What the task requires: Leave out the pictures and retype exactly the lines from the one with "The height and width of the screenshot is (772, 532)." through the end of the records.

Dataset records:
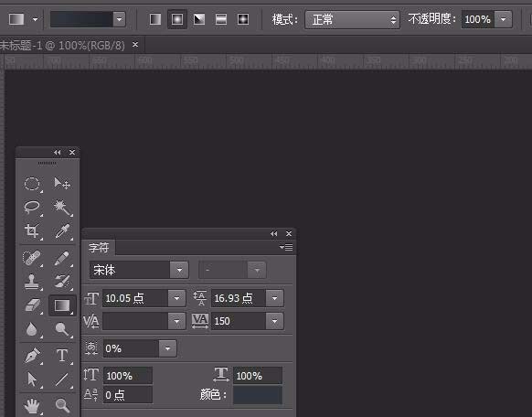This screenshot has width=532, height=417.
Task: Switch to angle gradient style
Action: 199,19
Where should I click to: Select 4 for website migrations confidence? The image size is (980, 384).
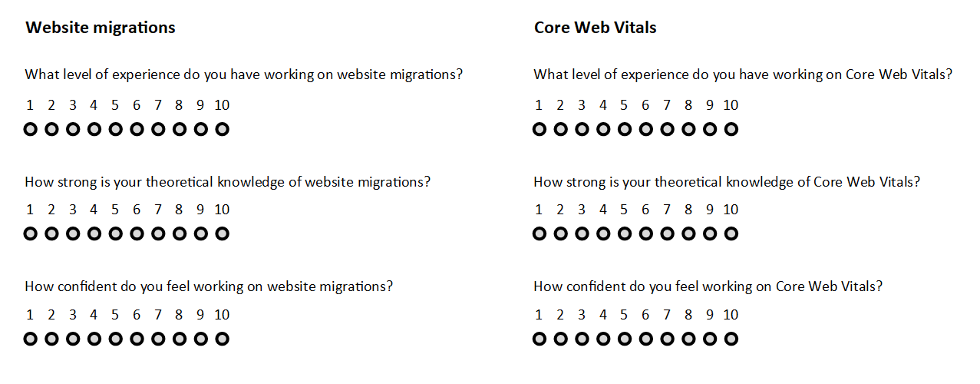(x=94, y=339)
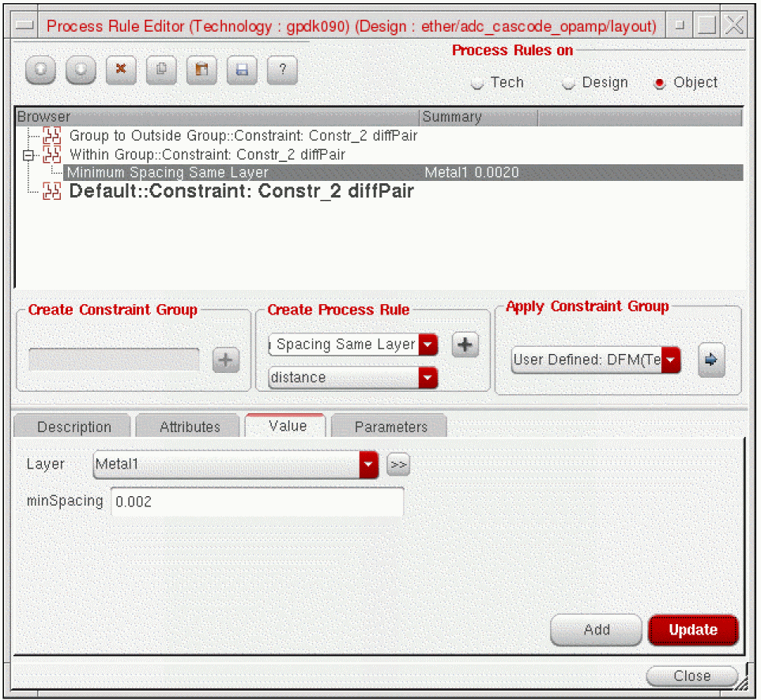Viewport: 761px width, 700px height.
Task: Delete the selected rule with red X
Action: tap(121, 70)
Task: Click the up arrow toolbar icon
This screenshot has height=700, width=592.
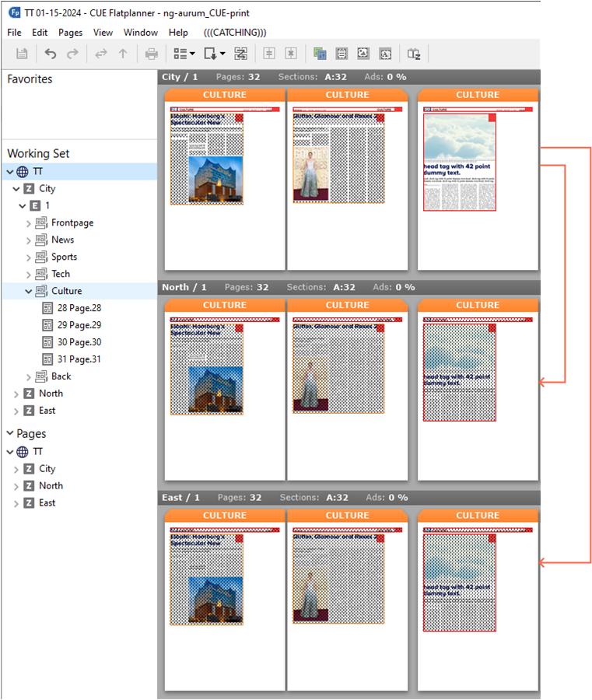Action: pyautogui.click(x=122, y=54)
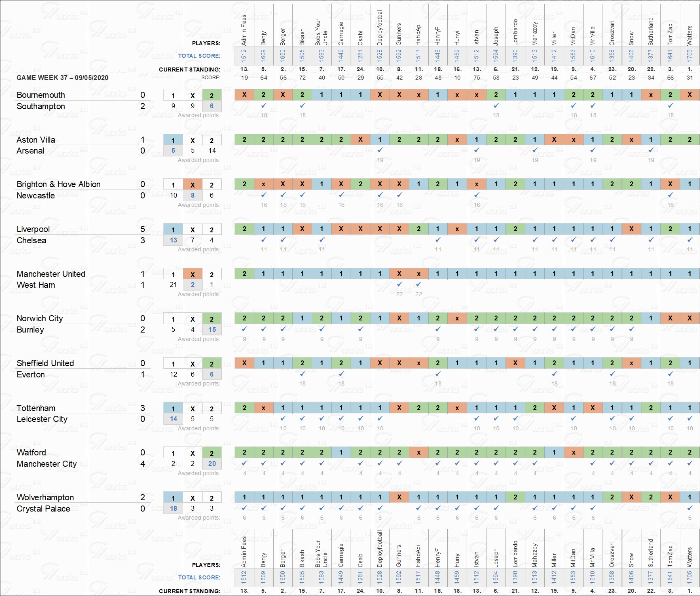Image resolution: width=700 pixels, height=596 pixels.
Task: Click Deployfootball's checkmark for Aston Villa match
Action: coord(380,150)
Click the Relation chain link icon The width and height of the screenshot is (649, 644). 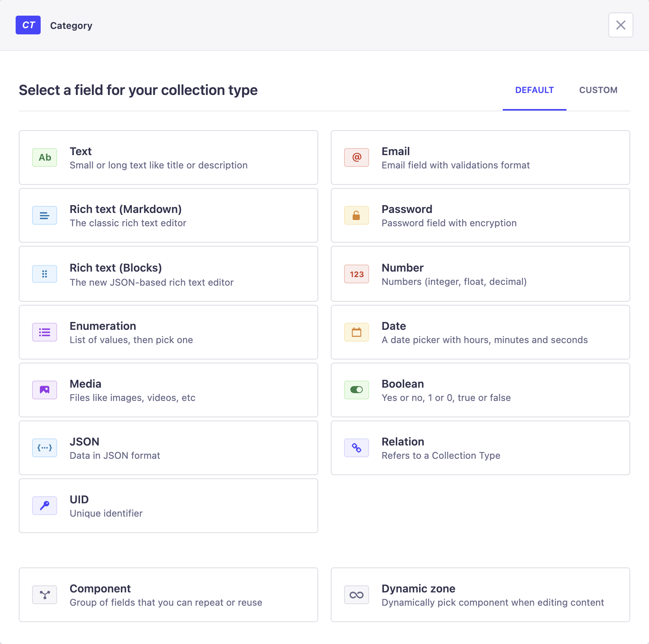coord(357,448)
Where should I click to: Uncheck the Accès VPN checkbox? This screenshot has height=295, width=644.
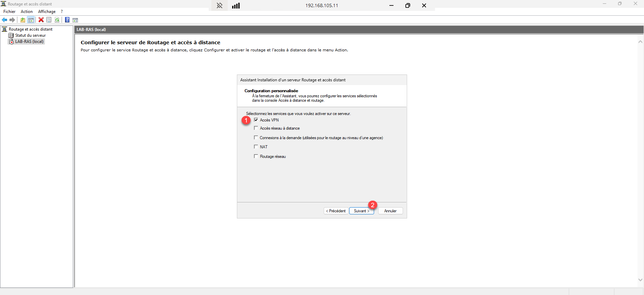click(256, 120)
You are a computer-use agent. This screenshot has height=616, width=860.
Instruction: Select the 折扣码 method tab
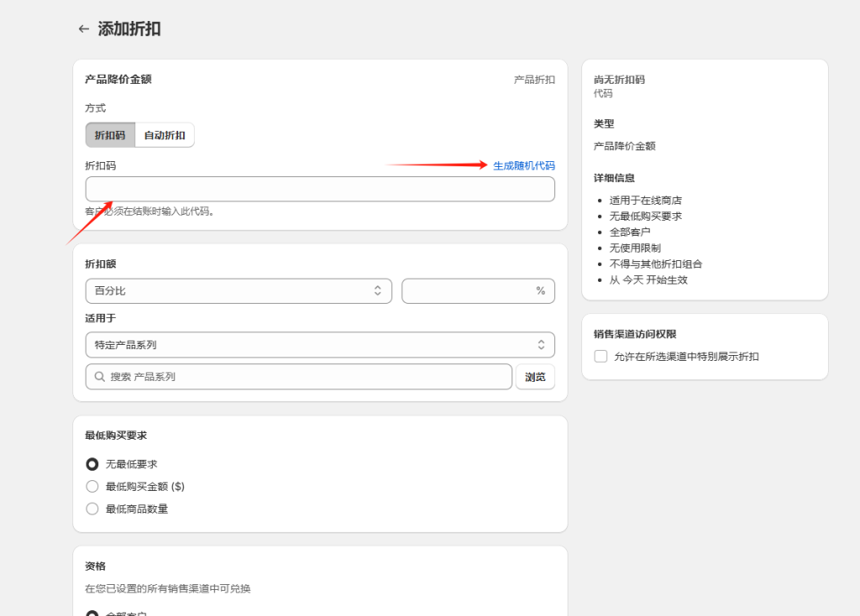(109, 134)
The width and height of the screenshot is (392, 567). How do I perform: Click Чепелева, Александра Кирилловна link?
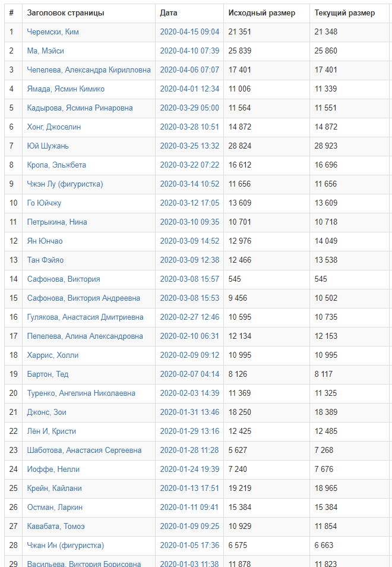pos(88,70)
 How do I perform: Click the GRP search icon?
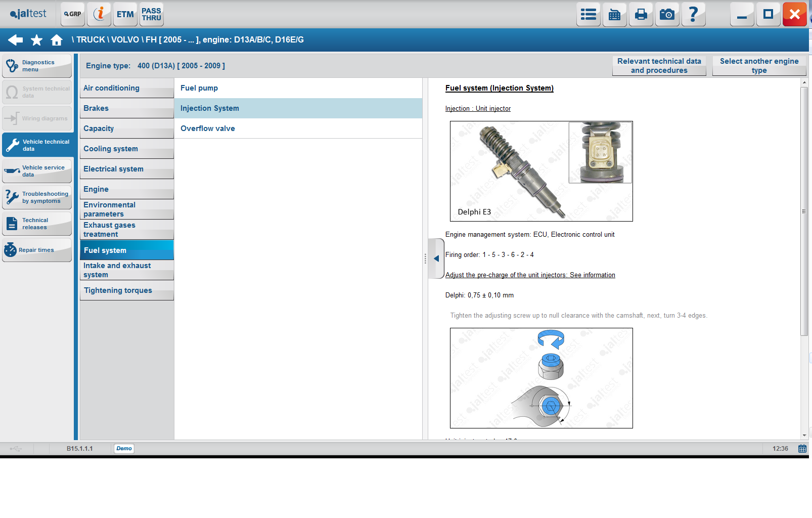pyautogui.click(x=73, y=14)
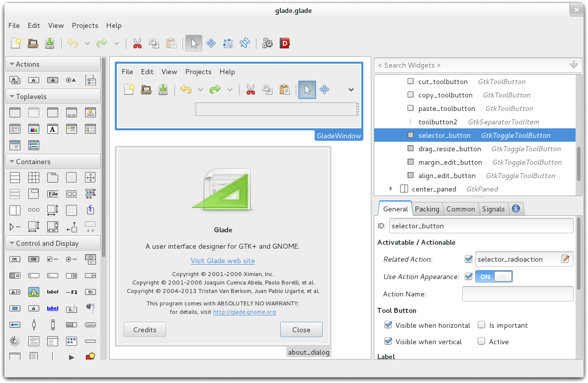Image resolution: width=588 pixels, height=383 pixels.
Task: Open the Devhelp red D icon
Action: coord(285,43)
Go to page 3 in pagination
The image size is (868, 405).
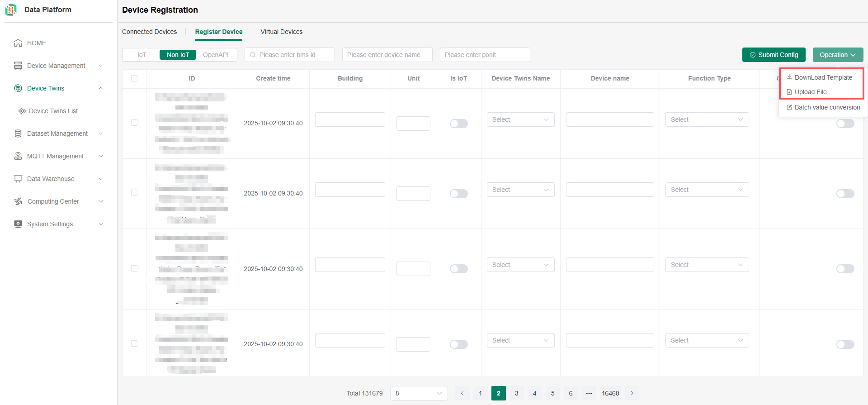coord(516,393)
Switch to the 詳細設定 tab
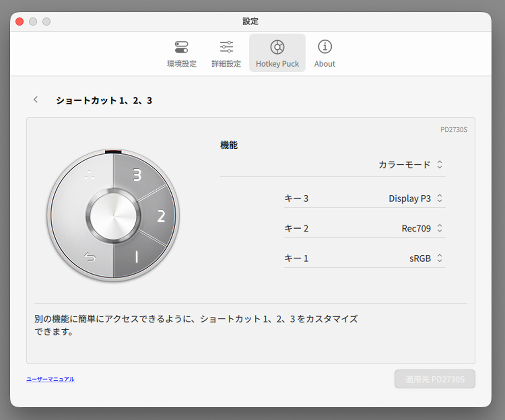Viewport: 505px width, 420px height. point(226,53)
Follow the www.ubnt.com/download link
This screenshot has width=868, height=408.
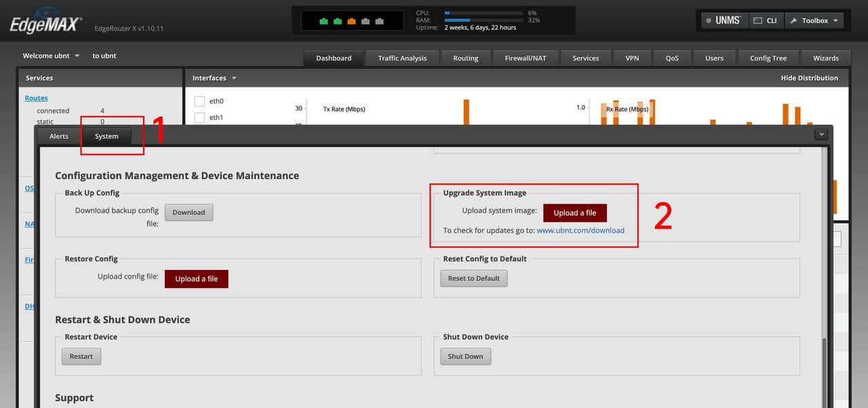pyautogui.click(x=580, y=230)
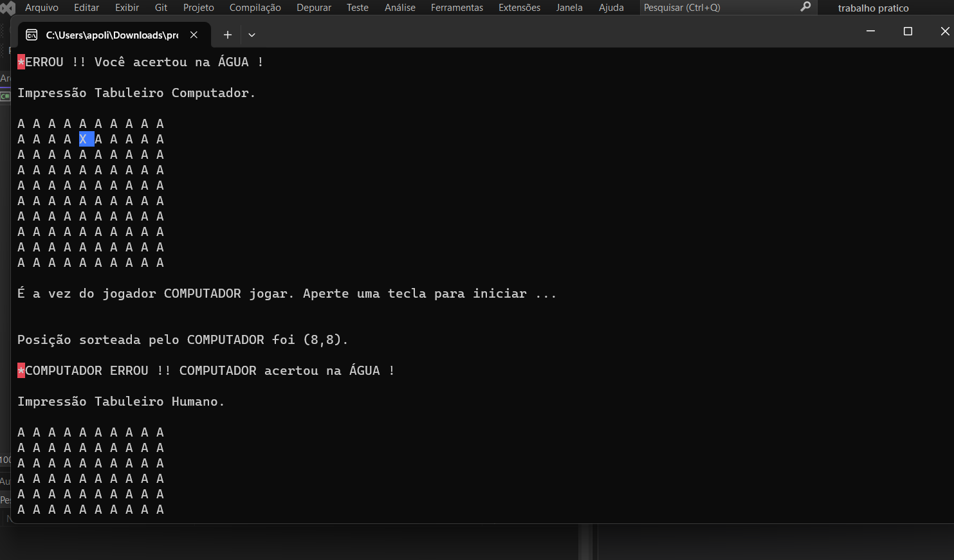Open a new terminal tab with plus
The image size is (954, 560).
pyautogui.click(x=227, y=35)
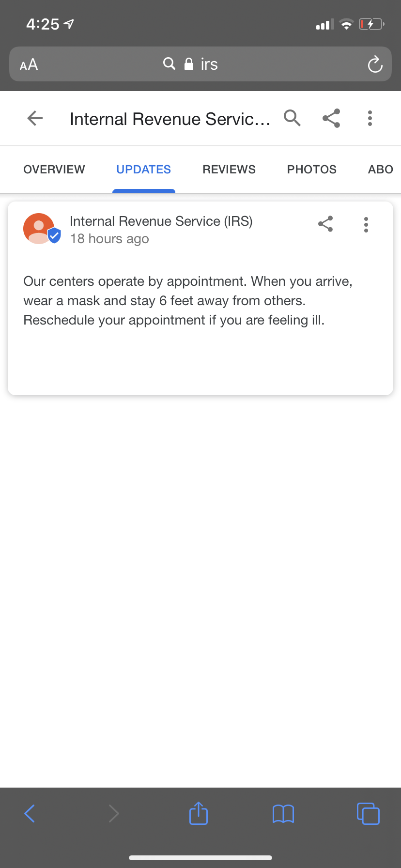401x868 pixels.
Task: Tap the Safari address bar showing irs
Action: click(x=199, y=64)
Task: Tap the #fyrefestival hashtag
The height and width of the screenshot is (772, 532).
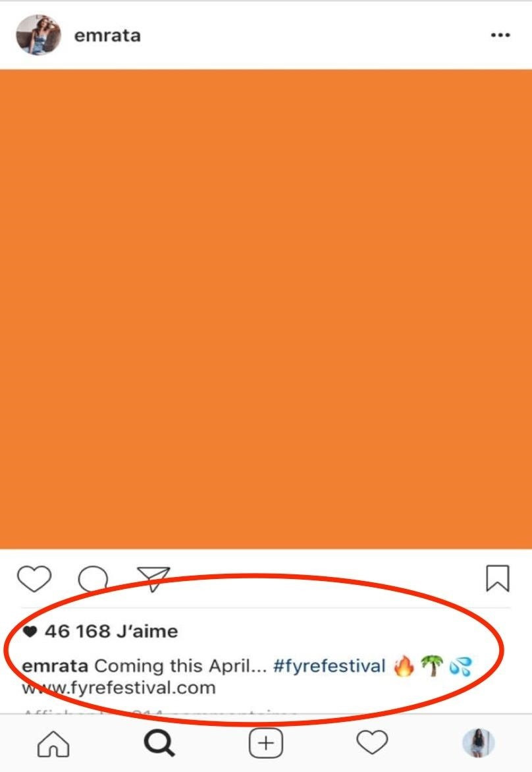Action: pos(329,666)
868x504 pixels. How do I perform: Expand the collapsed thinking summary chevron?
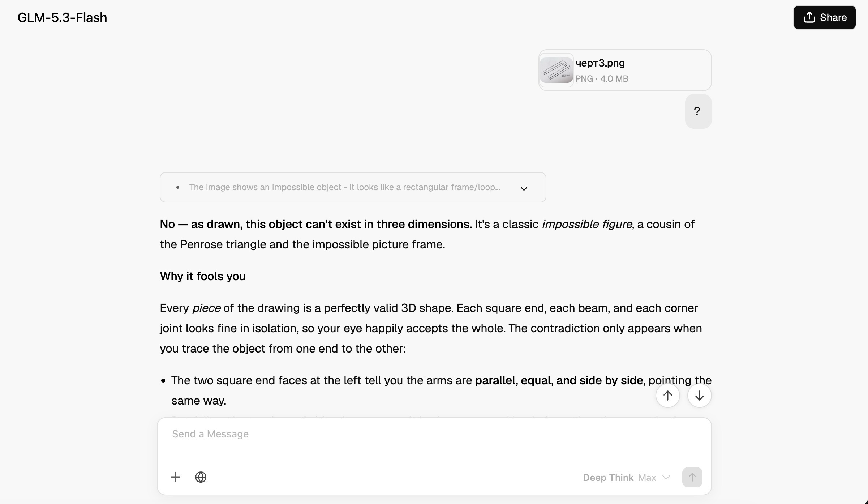pyautogui.click(x=524, y=188)
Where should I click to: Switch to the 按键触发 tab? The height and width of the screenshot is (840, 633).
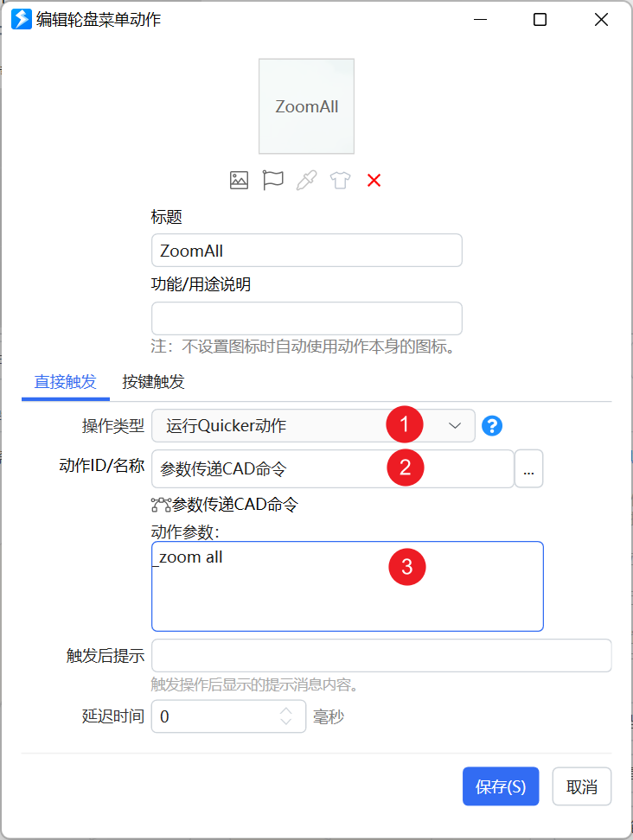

Response below:
The height and width of the screenshot is (772, 532).
Action: pos(329,666)
868x504 pixels. How do I perform: Expand the collapsed thinking summary chevron?
pyautogui.click(x=524, y=188)
Where should I click to: Switch to the 按键触发 tab? The height and width of the screenshot is (840, 633).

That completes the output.